(Entries taken from a collection)

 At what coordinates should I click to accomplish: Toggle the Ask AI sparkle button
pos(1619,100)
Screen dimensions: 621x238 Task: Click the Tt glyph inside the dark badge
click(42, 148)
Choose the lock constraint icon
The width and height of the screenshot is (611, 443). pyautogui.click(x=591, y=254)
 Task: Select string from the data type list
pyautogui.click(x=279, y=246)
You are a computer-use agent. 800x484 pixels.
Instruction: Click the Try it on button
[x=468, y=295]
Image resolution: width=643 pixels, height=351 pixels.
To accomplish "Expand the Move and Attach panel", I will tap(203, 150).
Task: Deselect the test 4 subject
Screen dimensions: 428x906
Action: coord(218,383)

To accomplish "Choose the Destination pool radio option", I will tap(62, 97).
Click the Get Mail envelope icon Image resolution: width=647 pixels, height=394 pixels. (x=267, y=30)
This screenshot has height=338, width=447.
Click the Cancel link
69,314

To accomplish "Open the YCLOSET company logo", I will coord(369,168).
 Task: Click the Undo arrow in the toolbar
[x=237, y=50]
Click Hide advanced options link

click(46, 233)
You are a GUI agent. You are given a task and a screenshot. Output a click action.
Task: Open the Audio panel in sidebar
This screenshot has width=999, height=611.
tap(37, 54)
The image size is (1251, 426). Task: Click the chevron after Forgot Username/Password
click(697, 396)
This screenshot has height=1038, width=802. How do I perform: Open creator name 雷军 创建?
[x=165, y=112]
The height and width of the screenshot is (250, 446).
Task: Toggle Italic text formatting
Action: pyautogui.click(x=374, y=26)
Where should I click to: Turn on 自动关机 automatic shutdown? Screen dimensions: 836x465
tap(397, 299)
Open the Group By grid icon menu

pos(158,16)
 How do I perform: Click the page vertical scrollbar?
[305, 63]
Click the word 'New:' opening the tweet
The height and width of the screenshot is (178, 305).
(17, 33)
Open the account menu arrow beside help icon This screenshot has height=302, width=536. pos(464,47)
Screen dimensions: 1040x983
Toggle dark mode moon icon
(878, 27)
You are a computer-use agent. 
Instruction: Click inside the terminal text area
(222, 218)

▸ **TASK**: Where a line of the records has the string "pixels", copy that line.

▸ **FINISHED TASK**:
You are a computer-use agent. 800x484 pixels.
Image resolution: width=643 pixels, height=351 pixels.
Click the Get Mail envelope icon Image resolution: width=647 pixels, height=394 pixels. (x=267, y=30)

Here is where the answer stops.